1.) What if I just paid my rent late? Living in LA is extremely expensive, working for a start up is not financially rewarding. Each month I have my fun check and my living check. What if this month I just used my fun check for Little 5 and my living check (that has to pay rent, bills, etc.) for Coachella. Sure it means I won't be able to pay rent until the 4th (the next pay day) but fuck. They joke about this on sitcoms all the time. And ya, sit coms are a work of fiction, but I'm sure it's based in some truth. I doubt I will get evicted for paying rent 4 days late. I hear all the time about people being 3 months behind, water getting shut off...rarely do you hear landlords bitching about 96 hours. Blame it on the postal service (I think "checks in the mail" buys you at least a week)

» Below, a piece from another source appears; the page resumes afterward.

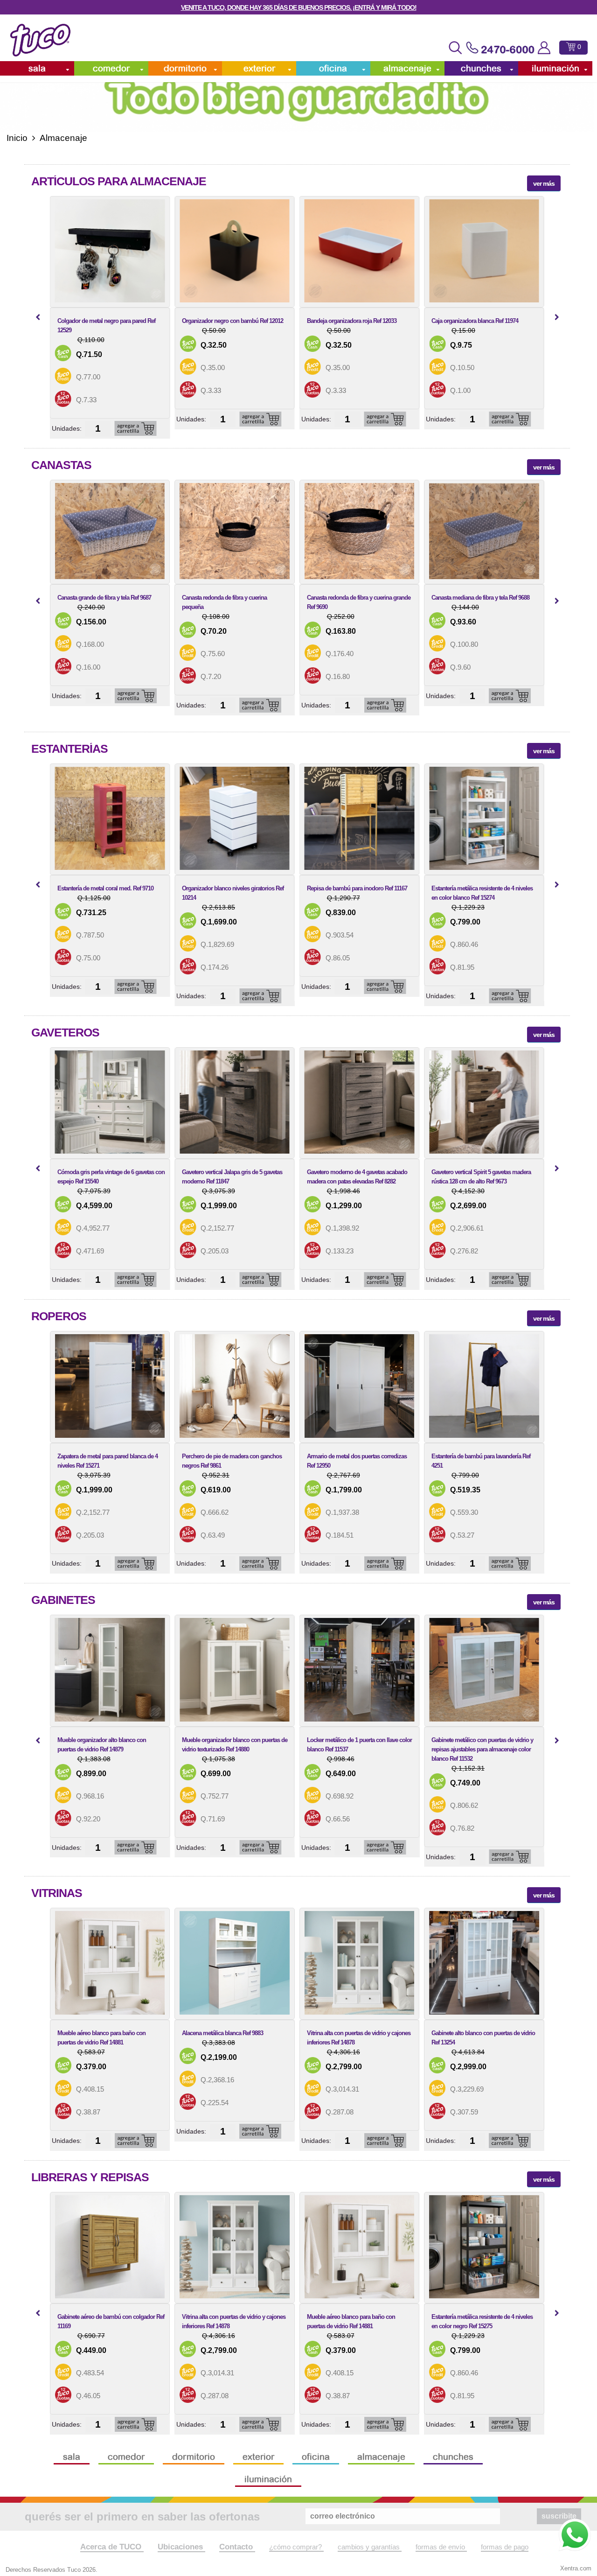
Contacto (237, 2546)
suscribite (558, 2516)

2.) What if I went to Chase and got a credit card? "Yes I would like a $1000 limit and I want the account shut down on Monday." What? Why would you want to do that? "I want to blow a thousand dollars with much frivolity and pay for my decisions slowly over the next 6 months." I still don't understand. "I'm going to Coachella and I'm fucking broke, can I have it or not?"

Sure this is a really bad idea too...but no worse than people taking out additional student loans for Spring Break right? I mean I won't remember this music, and I'm not really that big of a fan of anyone playing, but what if I miss the chance to get drunk and do hallucinogens in a muddy field with strangers? That's a memory money can't buy.

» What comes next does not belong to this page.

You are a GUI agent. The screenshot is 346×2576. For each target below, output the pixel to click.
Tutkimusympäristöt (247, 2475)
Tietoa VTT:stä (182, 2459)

3.) Take a loan out against my car. I honestly heard a radio ad about this today. If you own your car (heyooo I have an asset) you can take a loan out against it. It's like taking out a reverse mortgage on your home. You can't sell it, and technically you don't own it anymore, but they will front you some dough and hold your title as collateral. Unfortunately, I'm thinking an auto title loan takes more than an hour to acquire...scratch that.

4.) A bail out. What this presupposes is, is that I keep spending until I have nothing and then ask for help. The American auto industry got to do it and they make shitty cars. At least I'm not lying, I live above my means, and I'm sorry I won't do it again. Unfortunately, I think what this is called in legal speak is filing for personal bankruptcy and while it doesn't seem to have that much of a negative effect on one's life, I've been bashing poor people and democrats my whole life, so out of principal I will never execute this option no matter how dire my straights become. That said, the old mom and dad savings and loan is always open for business...and let me tell ya business is good.

5.) I could just not go. As it stands now, even if i acquired a ticket for $150, I would end up camping by myself and sleeping in my car. It wouldn't be that bad, I would wander around and eventually tell a cool group my story and I'm sure they would let me hang out with them at the camp site. They may even let me have one of their women, that said the Chevy Cobalt is not conducive to shacking and that might be a violation of the terms and conditions of my auto title loan (That's a call back! Very effective tool in comedy) Every day I would have to drunkenly wander around looking for my friends, and then when I did find them after the concert was over they would go after party in their hotel and I would go after party with some Burnetts and a pack of Swisher Sweets I found on the ground. What I'm saying is I'm starting to think this whole Coachella thing isn't worth the effort. I've done the EDM thing, I'm sure I'll make it back for Lolla this year. I think my time and effort will be much better spent planning my bender of a little 5, eating all my roommates' food and finding an escort with which I plan on copulating   in every room in the house. And oh ya, I'm gonna get fucking retarded at that benefit tonight, I just hope it isn't for Downs.